Mechanisms of hyperlipidemic vascular dysfunction are not completely understood. We detected reciprocal changes in eNOS phosphorylation at the positive and negative regulatory sites in ApoE−/− mice (i.e., reduced S1176 and increased T494 phosphorylation, respectively), exacerbated by HFD; consistent with previous reports total eNOS expression was not altered.3,36 Taken together with our previous study showing that eNOS phosphorylation at S1179 (bovine, corresponding to mouse S1176 and human S1177) regulates the CBF deficit after stroke, 37 eNOS dysfunction is a plausible mechanism for larger perfusion defects in the ApoE−/−, and can be pharmacologically targeted to improve ischemic tissue perfusion and outcome. 38
In summary, our data suggest that hyperlipidemia causes cerebrovascular dysfunction that predisposes to chronic supply–demand mismatch and compromises collateral perfusion in ischemic stroke, in the absence of hemodynamically significant, flow-limiting atherosclerotic stenoses in large arteries.
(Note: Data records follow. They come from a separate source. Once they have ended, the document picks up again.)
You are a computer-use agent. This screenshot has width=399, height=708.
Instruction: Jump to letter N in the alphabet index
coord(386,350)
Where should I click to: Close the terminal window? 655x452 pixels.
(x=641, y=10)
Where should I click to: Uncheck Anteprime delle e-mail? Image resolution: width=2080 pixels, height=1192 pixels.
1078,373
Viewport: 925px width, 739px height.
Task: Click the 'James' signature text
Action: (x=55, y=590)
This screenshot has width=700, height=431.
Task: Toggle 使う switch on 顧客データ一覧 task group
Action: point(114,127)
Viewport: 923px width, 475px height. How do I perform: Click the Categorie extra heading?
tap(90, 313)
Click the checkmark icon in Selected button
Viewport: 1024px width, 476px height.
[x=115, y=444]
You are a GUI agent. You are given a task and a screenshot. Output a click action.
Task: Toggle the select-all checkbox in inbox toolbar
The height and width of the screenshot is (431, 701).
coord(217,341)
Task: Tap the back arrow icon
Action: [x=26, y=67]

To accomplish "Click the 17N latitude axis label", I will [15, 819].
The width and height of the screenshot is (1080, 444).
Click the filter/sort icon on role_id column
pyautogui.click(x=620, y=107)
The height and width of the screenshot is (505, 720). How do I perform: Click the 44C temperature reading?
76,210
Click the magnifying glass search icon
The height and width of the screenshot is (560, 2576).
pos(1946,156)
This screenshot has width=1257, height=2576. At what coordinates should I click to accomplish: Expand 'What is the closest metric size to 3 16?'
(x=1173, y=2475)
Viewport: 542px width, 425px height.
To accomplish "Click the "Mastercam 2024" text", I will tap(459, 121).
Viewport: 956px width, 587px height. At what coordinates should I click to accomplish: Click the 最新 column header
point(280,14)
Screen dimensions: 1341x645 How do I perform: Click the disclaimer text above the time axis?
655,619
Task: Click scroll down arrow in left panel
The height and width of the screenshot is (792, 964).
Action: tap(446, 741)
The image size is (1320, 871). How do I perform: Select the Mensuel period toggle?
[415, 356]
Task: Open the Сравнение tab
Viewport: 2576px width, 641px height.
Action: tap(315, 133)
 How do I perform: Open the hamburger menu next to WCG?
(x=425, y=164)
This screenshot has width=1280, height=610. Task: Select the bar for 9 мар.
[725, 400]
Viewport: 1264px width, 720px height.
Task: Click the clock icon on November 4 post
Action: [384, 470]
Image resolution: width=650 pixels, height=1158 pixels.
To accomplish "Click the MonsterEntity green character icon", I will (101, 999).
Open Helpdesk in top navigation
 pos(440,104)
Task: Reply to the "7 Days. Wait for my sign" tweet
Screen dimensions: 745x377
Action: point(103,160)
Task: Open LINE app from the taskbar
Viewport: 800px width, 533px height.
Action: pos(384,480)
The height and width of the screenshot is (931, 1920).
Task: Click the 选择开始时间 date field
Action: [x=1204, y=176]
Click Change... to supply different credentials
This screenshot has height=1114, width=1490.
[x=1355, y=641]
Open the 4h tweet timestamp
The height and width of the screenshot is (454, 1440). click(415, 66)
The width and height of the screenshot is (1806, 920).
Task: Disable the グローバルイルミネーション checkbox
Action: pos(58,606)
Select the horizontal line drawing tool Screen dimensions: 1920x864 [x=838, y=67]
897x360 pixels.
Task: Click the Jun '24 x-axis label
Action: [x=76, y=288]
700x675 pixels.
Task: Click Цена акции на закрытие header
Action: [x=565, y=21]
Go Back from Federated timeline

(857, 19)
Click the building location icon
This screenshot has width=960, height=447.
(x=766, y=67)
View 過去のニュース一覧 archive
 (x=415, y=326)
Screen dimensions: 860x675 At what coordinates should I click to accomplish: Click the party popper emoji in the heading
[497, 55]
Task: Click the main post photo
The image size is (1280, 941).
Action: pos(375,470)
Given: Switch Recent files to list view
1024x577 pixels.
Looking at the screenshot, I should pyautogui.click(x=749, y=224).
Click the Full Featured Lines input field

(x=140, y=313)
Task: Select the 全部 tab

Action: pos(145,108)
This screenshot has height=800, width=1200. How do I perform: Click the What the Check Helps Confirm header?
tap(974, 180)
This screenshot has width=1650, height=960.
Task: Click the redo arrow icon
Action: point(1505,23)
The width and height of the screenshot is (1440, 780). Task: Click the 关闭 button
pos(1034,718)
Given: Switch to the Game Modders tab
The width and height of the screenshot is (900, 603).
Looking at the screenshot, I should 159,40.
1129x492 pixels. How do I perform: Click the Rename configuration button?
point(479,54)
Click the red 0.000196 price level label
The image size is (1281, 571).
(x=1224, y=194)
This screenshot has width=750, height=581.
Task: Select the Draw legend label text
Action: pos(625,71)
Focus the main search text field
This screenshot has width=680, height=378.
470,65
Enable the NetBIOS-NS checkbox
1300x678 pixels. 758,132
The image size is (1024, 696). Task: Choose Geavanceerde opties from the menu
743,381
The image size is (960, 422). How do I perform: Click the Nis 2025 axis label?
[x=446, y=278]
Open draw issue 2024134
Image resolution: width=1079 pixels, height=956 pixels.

As a result, hyperlipidemic patients may develop larger perfusion defects if and when they suffer cerebral arterial occlusions. More work is needed to determine the clinically relevant plasma lipid levels for vascular dysfunction and diminished collateral perfusion to become manifest in acute stroke.
DISCLOSURE/CONFLICT OF INTEREST
The authors declare no conflict of interest.